* YOUR GOAL
Rewrite the rows below as a JSON list of strings, one string per line, leaving out blank lines.
-- Start of SUPPLIED RECORDS --
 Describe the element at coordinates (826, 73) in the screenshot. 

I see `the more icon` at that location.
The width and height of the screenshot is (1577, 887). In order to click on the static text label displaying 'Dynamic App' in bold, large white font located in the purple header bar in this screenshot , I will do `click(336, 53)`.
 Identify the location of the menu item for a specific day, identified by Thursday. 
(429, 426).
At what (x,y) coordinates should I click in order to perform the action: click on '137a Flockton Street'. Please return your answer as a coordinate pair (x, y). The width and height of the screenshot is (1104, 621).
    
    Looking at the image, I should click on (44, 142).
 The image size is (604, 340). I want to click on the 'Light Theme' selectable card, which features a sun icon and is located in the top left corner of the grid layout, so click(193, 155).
-- End of SUPPLIED RECORDS --
* FINAL RESULT
[
  " Describe the element at coordinates (826, 73) in the screenshot. ",
  "I see `the more icon` at that location.",
  "The width and height of the screenshot is (1577, 887). In order to click on the static text label displaying 'Dynamic App' in bold, large white font located in the purple header bar in this screenshot , I will do `click(336, 53)`.",
  " Identify the location of the menu item for a specific day, identified by Thursday. ",
  "(429, 426).",
  "At what (x,y) coordinates should I click in order to perform the action: click on '137a Flockton Street'. Please return your answer as a coordinate pair (x, y). The width and height of the screenshot is (1104, 621).",
  "    Looking at the image, I should click on (44, 142).",
  " The image size is (604, 340). I want to click on the 'Light Theme' selectable card, which features a sun icon and is located in the top left corner of the grid layout, so click(193, 155)."
]